* **Things to do**
A. Reproduce everything in the Mavericks offseason article from "Step one: Don’t" down to "the Utah series.".
B. List every player the Mavericks offseason article names as part of the proposed trade with the Wizards under "Step two: Get bigger and deeper".
#### Passage provided
The Dallas Mavericks are coming off their best season in over a decade, reaching the Western Conference finals and establishing themselves as a true force in the Western Conference. Fresh off their trade with the Houston Rockets netting them Christian Wood, here are the next steps for Dallas to take.
Step one: Don’t fool around with Brunson
——Mavericks and Jalen Brunson agree to 4 yr/103,040,000 deal fully guaranteed with fourth-year player option
2023-2024: $24,840,000 (8%)
2024-2025: $26,680,000 (8%)
2025-2026: $28,520,000 (8%)
There have been understandable questions about how much headroom Dallas realistically has if they run back this exact roster, only more expensive. But in this instance, Dallas doesn’t really have a better course of action. Jalen Brunson has enjoyed his finest season as a pro, and a scorching-hot playoff run that included a 41-point masterpiece in game two of the Utah series.
Brunson has proven he can be the second ball handler next to Luka Doncic they’ve been searching for since he came into the league. The arrival of Spencer Dinwiddie hasn’t seemed to slow Brunson down for one second, and as such, it just makes sense for Dallas to bring back an excellent player entering the prime of his career rather than pursue any other option. Furthermore, any sign-and-trade possibilities are pretty much off the table for Dallas as they are barely under the apron to begin with, and wouldn’t be able to sign Brunson under the hard cap upon the completion of a trade that doesn’t involve him either.
Step two: Get bigger and deeper
—-Wizards get: Dwight Powell, Josh Green, future second-round pick
—-Mavericks get: Daniel Gafford, Kentavious Caldwell-Pope
On the surface, this is going to look like a one-sided trade in favor of the Mavericks but Daniel Gafford doesn’t fit next to Kristaps Porzingis. Also, next season will see his lucrative 3 yr/$40+ million extension kick in. Gafford gives the Mavericks the size and length they still don’t really have even after the deal for Christian Wood. His 1.4 blocks per game are everything the Mavericks need on the interior.
########
#### Stored records
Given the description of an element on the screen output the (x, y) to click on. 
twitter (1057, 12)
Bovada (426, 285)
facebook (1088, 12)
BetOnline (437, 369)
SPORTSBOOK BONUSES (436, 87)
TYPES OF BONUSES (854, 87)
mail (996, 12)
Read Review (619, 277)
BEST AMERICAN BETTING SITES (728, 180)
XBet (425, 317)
########
#### Stored records
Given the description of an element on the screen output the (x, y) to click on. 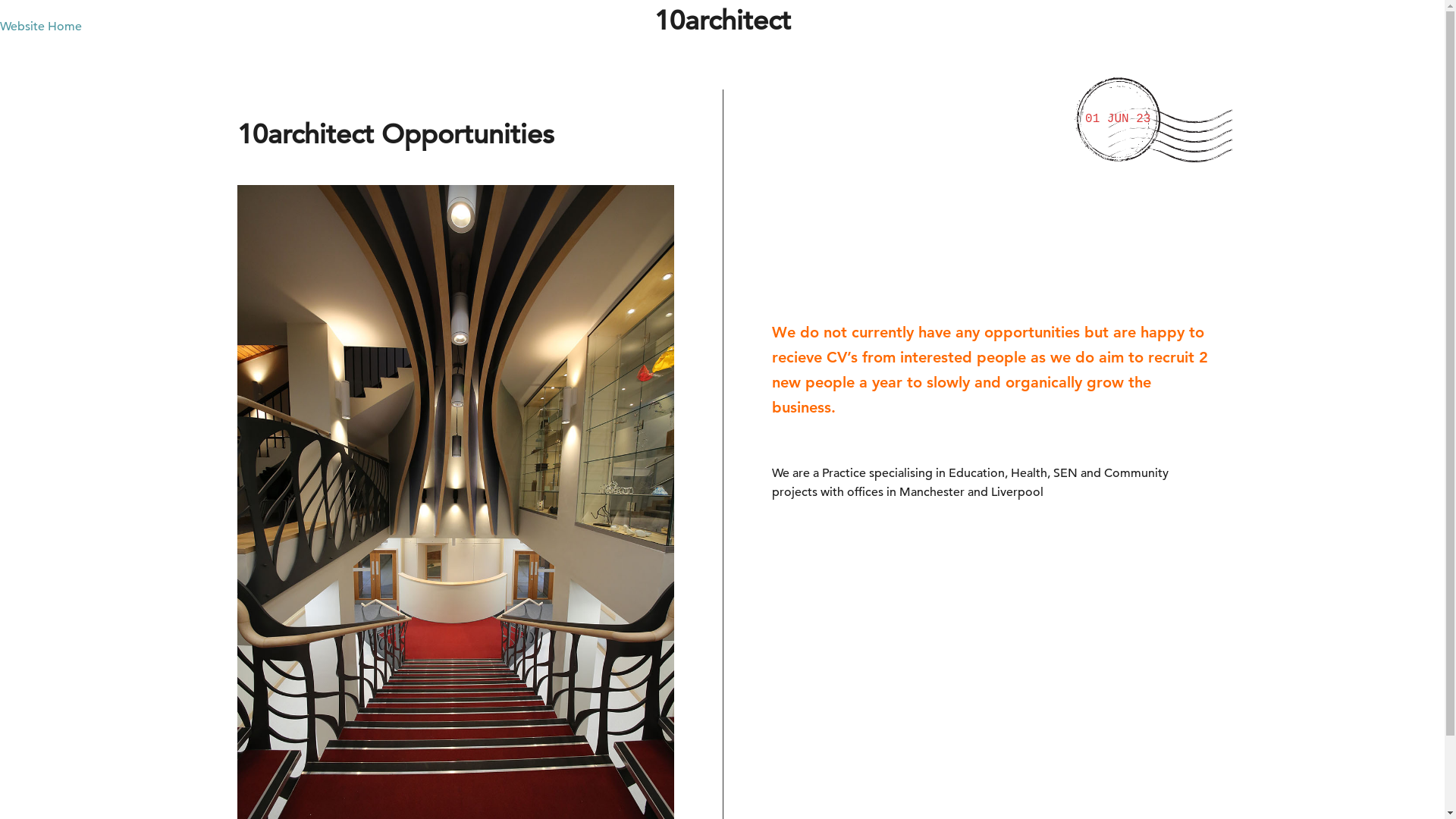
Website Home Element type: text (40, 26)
########
* **List of solutions**
A.
Step one: Don’t fool around with Brunson
——Mavericks and Jalen Brunson agree to 4 yr/103,040,000 deal fully guaranteed with fourth-year player option
2023-2024: $24,840,000 (8%)
2024-2025: $26,680,000 (8%)
2025-2026: $28,520,000 (8%)
There have been understandable questions about how much headroom Dallas realistically has if they run back this exact roster, only more expensive. But in this instance, Dallas doesn’t really have a better course of action. Jalen Brunson has enjoyed his finest season as a pro, and a scorching-hot playoff run that included a 41-point masterpiece in game two of the Utah series.

B.
Dwight Powell
Josh Green
Daniel Gafford
Kentavious Caldwell-Pope